Buy a City Pass if you are around for a few days and wanting to do the included attractions (you get the best value from this by buying it on your first day at the Alcatraz check-in, but make sure you take cash if you want to do this as they don’t take international cards). We well and truly got our value out of this with the number of hop-on-hop-off cable car trips we did (at a usual cost of $7/adult).
The best way to get on the cable car is from the Fishermans wharf side. The lines are shorter and you’ll tend to get on faster. The Market St turnaround is always busy except late in the evening, and although you can sometimes have luck trying to get on at O’Farrell Street or Union Square, it can also be impossible. Don’t rely on a cable car ride to get you somewhere if you have time restrictions. Obviously, the Cable Car is an iconic attraction you have to try though. Ride the sideboard.

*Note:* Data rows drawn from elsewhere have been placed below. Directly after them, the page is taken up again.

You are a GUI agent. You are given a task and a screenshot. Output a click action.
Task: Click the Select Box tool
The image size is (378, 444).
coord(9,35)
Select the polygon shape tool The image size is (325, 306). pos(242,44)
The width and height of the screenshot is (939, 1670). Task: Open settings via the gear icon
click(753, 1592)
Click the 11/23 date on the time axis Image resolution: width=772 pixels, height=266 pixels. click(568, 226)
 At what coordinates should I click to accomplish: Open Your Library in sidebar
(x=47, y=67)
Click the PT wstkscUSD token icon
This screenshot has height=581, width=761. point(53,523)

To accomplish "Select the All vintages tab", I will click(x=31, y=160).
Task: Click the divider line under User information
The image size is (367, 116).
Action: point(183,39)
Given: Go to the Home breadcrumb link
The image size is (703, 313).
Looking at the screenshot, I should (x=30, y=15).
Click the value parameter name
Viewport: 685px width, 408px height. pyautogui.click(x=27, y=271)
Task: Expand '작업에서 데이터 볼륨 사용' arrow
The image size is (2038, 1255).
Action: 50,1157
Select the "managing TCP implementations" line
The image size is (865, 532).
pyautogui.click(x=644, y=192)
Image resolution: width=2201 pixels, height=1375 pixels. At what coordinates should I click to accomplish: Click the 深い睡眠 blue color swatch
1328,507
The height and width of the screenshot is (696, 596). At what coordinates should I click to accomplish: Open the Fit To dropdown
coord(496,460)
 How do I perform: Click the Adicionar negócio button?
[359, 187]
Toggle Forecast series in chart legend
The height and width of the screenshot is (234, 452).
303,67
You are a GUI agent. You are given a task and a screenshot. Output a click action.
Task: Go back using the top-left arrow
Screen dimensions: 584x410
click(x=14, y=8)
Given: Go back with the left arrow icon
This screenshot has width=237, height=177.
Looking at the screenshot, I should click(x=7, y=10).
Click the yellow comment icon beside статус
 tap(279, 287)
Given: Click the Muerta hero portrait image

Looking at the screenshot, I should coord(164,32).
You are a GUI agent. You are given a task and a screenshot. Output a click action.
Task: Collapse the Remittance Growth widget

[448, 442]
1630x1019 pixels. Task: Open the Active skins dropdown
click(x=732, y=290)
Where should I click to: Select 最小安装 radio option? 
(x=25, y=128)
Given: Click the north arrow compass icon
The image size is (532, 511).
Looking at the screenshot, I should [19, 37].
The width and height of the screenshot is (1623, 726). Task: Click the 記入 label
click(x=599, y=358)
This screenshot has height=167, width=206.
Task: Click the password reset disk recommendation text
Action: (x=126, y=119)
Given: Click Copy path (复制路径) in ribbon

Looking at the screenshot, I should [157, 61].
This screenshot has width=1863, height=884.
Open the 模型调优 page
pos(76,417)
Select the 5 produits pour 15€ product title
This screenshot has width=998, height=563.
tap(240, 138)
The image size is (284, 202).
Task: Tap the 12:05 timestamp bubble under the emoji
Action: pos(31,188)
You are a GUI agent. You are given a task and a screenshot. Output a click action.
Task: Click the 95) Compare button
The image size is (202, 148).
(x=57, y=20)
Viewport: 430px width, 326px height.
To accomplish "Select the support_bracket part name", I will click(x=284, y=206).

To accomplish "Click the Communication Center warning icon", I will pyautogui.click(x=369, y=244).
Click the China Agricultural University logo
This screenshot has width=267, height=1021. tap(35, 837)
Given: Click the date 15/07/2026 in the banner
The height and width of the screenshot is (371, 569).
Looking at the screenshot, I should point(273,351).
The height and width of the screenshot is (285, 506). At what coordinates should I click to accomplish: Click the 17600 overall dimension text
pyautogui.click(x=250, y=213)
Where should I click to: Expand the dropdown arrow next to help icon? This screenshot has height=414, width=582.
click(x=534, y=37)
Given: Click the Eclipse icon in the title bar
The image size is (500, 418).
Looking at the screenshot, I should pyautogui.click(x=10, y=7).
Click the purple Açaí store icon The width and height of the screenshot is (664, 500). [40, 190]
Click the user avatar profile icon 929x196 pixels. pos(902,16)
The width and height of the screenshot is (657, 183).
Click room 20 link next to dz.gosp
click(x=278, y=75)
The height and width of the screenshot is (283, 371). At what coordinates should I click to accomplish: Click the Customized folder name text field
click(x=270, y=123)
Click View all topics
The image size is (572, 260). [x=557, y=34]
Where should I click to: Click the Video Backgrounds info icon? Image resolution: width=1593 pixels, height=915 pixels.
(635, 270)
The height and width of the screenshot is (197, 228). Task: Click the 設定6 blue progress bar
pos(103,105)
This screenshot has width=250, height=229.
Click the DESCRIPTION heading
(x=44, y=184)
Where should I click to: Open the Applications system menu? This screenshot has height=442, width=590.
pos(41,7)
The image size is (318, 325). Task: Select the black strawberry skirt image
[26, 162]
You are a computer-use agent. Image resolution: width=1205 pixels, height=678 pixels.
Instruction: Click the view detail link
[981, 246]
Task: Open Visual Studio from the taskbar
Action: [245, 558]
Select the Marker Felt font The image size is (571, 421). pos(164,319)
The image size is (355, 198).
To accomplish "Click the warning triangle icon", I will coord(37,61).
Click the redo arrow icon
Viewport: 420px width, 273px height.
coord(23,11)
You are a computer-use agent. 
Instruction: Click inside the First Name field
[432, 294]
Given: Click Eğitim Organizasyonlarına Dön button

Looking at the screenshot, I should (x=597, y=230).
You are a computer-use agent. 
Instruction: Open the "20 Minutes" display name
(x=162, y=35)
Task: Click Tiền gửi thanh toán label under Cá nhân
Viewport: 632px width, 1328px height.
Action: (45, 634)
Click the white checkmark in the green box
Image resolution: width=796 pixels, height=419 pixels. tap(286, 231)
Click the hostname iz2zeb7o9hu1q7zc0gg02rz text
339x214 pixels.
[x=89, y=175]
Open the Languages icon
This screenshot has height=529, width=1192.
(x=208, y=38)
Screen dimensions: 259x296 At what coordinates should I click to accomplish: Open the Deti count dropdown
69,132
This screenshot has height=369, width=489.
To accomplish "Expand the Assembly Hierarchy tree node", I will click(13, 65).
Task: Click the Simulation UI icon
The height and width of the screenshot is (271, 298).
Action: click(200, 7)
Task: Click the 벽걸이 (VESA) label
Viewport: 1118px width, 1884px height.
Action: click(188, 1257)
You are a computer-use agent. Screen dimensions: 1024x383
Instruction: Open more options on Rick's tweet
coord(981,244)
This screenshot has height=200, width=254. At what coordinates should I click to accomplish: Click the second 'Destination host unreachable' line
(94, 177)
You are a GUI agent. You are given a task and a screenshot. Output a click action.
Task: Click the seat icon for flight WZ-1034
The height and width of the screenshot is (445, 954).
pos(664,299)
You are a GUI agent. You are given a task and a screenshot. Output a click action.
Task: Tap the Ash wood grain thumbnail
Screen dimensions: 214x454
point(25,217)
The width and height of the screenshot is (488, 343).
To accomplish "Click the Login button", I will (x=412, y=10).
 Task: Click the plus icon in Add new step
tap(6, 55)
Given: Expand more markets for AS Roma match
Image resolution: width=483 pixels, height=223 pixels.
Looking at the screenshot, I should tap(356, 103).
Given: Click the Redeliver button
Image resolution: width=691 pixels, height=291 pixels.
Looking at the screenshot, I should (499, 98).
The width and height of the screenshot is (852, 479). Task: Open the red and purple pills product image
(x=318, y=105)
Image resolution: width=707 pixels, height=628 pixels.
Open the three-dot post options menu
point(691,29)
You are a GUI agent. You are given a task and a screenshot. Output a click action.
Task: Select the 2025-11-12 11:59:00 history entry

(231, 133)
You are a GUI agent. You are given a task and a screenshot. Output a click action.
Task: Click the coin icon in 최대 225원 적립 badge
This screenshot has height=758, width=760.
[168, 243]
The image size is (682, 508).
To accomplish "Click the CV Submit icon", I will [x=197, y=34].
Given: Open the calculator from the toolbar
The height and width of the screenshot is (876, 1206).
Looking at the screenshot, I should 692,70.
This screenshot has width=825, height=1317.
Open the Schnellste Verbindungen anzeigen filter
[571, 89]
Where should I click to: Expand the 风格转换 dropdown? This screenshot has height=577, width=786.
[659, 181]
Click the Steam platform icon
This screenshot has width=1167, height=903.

I’m not going to spruik the place we stayed. It was a hostel because we booked so late nothing else was in our price range. We paid $150NZ/night for a private room where the bed was basically wooden, on the edge of a dodgy area of town. Being on the Market St side of Union Square, it was also a LONG way from most of the tourist areas and there were no decent supermarkets nearby. We spent a lot of time getting to and from Fishermans Wharf. Its only advantage was on our Yosemite day – we were all but last on and first off.
Our surprise awesome experience was the half day Whale Watching tour we did. Right on the key season for Humpback migrations, we saw at least half a dozen whales, and a megapod of approximately 200 common dolphins. Definitely season-dependent. May is a great time to do this.
Overall, while we had a good time, and enjoyed the opportunity to have a break by ourselves, we aren’t sure we would go back for another holiday here. We would go back to take Spike to CalSci and the Exploratorium, and I would love to do some more photography around the place, or walk the length of the botanic gardens. Perhaps we’ll add it as a stopover if we are in the area again.
Totalling up what we spent on our credit card and on cash, we spent just over $8,000NZ for 8 days – including flights, food, accommodation, activities, transport, souvenirs and travel insurance. $3,000 of that was the flights. San Francisco is a really expensive place to visit!